In an analogous decision, also involving CFTO-TV re News Report (Pollution) (CBSC Decision 92/93-0178, October 26, 1993), the Ontario Regional Council, in dealing with the CFTO-TV coverage of an American report on pollution which the broadcaster had adapted to its audience, concluded:

It is here that the complainant and the station parted company, for CFTO-TV used the American report only as a “top” to its story, which dealt with a local perspective, oriented more particularly toward the automobile. It did not
represent
that this was the essence of the study, or even a part of it. The complainant was obviously dissatisfied that the report did not adequately explain the American study; this was not the story which CFTO-TV chose to tell. In that, it was not inaccurate or biased.

In this matter, the Council also concluded that CFTO-TV had to determine how to tell the story. It was entitled to do that provided it was neither inaccurate nor biased. In the Council's view, it was neither.

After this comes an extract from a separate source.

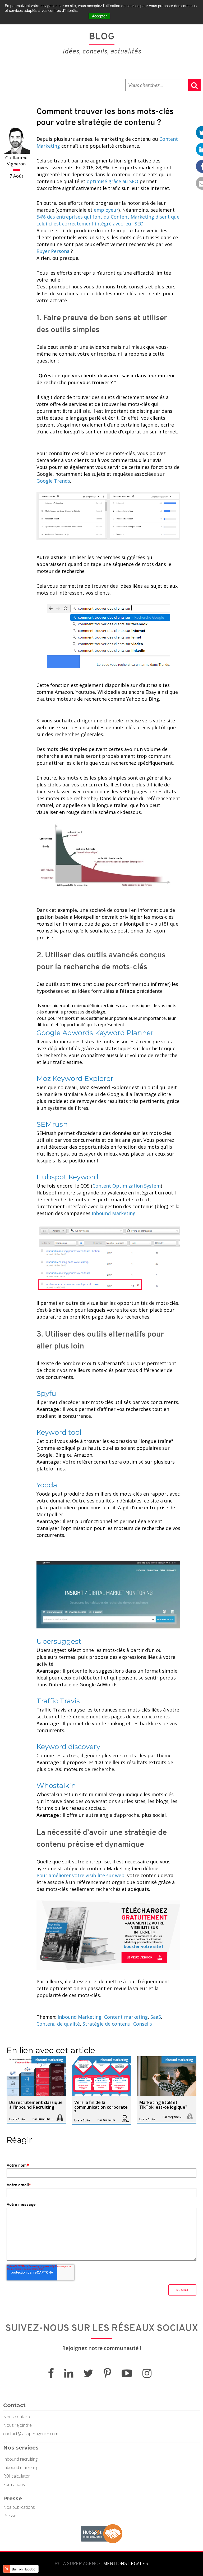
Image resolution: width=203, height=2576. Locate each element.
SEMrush (52, 1124)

While the broadcaster has an obligation to be responsive to the viewer (or listener), and the failure to be so will result in a negative decision by the CBSC, broadcasters occasionally distinguish themselves by a level of responsiveness which goes well beyond the Council's expectations. This is such a case. The broadcaster had spoken to the complainant, sent two thorough replies, demanded a lengthy memorandum from its reporter and disclosed that internal memorandum to the complainant, addressed all concerns raised by the complainant, and reprimanded the cameraman who had spoken out importunately. In all, the broadcaster more than fulfilled its obligation of responsiveness to complainant.

This decision is a public document upon its release by the Canadian Broadcast Standards Council and may be reported, announced, or read by the station against which the complaint had originally been made; however, in the case of a favourable decision, the station is under no obligation to announce the result.